## [ABOUT THIS TASK]
Below are the records. State how many of their lines contain "computer", with nothing else.
━━━ STUDY MATERIAL
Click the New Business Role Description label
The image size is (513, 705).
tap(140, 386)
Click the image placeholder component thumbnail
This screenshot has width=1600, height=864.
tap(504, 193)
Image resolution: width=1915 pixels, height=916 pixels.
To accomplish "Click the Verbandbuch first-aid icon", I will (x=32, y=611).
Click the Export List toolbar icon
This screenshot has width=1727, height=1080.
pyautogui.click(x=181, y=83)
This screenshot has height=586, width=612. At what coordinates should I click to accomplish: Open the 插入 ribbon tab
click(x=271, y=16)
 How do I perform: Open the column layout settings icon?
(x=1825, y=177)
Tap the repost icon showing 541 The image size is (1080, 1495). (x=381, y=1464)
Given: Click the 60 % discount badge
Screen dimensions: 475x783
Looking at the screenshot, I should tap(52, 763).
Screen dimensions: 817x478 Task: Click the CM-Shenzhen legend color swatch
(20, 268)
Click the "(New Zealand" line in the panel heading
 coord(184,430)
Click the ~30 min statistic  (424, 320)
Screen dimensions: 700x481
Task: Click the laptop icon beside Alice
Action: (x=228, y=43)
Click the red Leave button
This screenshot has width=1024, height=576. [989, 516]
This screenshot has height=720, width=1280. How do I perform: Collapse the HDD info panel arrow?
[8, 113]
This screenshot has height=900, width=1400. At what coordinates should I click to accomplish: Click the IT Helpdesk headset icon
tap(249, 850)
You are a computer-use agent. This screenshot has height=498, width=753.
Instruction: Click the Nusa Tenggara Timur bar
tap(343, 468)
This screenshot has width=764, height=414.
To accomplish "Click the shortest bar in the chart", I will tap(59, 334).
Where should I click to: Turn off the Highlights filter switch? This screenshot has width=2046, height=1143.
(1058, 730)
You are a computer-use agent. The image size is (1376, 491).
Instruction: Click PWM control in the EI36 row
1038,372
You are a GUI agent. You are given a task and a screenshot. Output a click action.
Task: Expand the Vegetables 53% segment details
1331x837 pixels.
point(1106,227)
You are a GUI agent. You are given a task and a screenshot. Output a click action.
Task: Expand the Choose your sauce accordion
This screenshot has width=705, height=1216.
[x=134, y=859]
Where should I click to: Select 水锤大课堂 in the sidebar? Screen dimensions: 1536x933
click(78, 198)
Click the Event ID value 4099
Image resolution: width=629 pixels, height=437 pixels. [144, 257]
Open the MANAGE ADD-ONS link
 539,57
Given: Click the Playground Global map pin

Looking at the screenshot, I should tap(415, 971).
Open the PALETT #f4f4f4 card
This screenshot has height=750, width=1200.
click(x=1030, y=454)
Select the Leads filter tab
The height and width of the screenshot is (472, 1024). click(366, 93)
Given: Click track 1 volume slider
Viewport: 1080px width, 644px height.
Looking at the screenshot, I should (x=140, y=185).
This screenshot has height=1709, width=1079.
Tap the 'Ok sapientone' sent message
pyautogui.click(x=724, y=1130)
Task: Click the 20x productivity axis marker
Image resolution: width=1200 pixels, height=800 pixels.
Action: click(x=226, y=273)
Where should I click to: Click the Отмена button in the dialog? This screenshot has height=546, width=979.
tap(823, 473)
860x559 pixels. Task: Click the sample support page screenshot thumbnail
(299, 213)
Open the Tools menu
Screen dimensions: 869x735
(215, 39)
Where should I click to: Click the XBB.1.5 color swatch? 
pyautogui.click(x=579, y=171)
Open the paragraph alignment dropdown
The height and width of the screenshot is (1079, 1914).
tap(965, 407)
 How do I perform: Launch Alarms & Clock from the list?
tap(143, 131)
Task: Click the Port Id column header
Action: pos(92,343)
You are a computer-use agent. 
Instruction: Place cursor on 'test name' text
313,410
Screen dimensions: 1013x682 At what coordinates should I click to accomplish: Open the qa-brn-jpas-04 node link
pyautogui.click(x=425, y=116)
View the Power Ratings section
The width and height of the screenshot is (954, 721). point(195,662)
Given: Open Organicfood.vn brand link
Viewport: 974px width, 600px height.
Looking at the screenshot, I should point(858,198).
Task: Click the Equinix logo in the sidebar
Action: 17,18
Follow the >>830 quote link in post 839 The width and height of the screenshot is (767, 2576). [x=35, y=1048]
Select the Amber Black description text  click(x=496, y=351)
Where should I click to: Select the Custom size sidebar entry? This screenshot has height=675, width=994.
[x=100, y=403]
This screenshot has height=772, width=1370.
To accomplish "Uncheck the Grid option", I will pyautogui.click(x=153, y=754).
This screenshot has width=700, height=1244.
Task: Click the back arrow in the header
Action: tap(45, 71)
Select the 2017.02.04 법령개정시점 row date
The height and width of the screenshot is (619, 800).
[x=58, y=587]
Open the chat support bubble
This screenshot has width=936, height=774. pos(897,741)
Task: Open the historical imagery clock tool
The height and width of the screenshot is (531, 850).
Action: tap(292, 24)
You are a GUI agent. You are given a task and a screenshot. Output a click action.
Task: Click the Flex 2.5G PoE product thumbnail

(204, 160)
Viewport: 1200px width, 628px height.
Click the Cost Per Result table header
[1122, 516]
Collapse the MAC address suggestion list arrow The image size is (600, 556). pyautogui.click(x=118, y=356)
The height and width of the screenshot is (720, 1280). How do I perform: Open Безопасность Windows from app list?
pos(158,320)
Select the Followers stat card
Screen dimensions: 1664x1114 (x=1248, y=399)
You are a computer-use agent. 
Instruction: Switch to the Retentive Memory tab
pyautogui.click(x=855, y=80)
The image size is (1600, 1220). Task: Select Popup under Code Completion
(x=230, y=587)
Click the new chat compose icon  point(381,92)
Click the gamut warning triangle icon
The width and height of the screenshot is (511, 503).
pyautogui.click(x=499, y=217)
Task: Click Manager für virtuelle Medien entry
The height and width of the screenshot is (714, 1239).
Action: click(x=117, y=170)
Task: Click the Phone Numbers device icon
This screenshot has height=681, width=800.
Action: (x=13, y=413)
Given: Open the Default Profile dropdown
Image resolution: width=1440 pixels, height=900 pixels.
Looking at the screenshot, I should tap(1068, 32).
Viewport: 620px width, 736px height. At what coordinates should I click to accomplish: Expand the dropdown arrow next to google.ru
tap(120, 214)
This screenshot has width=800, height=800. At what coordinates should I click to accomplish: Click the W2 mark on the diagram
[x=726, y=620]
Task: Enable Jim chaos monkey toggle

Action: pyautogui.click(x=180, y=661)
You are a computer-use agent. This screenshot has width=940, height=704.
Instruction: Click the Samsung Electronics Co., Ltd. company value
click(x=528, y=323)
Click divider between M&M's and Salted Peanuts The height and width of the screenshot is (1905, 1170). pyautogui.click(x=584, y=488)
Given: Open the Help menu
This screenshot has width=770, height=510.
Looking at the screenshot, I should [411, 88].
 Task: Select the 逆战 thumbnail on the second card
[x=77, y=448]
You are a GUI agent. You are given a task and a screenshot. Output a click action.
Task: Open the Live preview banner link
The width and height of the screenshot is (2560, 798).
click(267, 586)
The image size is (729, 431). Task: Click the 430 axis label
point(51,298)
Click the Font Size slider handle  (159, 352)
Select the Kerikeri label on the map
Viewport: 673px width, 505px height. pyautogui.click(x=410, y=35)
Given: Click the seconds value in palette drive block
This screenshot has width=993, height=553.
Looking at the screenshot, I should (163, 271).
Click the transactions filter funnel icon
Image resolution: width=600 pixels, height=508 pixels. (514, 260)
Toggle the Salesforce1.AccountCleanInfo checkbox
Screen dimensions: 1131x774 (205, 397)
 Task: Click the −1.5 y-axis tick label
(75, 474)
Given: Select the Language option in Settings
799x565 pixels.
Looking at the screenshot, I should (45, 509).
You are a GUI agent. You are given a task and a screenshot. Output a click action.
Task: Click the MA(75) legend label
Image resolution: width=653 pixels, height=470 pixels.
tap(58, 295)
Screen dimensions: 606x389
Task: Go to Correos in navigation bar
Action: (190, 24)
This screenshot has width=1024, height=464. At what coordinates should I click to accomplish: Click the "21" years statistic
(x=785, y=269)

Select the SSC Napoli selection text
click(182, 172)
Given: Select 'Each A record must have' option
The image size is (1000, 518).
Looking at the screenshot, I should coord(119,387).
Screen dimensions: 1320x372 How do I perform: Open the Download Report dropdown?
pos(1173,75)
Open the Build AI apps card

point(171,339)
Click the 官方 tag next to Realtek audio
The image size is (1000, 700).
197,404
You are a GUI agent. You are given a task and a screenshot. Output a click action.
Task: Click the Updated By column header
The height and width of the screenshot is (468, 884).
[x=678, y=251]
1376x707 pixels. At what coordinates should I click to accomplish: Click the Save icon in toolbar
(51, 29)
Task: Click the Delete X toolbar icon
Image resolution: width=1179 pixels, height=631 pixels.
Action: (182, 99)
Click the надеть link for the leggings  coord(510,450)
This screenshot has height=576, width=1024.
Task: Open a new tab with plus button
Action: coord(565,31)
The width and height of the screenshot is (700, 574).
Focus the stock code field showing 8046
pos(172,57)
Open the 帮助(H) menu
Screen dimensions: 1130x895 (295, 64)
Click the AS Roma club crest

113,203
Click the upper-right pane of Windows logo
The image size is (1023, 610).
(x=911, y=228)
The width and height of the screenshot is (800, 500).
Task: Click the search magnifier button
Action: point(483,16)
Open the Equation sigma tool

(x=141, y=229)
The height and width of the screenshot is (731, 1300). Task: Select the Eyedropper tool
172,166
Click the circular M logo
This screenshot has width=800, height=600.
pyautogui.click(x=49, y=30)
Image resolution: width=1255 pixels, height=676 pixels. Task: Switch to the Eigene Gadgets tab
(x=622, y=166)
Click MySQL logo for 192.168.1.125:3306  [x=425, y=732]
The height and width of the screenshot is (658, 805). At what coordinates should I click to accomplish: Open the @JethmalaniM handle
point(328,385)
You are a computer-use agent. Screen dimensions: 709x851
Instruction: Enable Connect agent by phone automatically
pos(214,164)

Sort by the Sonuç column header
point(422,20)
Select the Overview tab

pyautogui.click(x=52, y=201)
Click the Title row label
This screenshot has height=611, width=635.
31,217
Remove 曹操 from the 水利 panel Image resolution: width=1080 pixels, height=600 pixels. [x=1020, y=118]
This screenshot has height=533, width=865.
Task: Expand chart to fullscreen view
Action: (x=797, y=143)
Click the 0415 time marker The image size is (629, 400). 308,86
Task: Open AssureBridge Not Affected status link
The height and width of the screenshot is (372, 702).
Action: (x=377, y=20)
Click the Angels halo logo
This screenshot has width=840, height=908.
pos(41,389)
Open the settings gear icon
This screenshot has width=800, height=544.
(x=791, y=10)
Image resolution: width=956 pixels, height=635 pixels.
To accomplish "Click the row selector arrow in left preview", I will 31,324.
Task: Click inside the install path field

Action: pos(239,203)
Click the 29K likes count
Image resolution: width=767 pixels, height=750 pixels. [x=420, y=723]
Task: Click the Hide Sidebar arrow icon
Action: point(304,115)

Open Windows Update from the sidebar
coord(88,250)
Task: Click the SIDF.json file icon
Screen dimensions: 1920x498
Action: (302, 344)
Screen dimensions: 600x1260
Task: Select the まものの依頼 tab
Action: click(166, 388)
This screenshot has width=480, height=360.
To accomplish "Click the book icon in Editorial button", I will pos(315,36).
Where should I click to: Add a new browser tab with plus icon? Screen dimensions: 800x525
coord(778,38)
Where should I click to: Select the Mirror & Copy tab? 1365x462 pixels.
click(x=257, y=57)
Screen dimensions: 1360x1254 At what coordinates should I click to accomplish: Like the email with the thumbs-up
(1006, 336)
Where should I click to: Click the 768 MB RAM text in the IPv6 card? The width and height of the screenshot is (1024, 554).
━━━━━━
## [REPLY]
6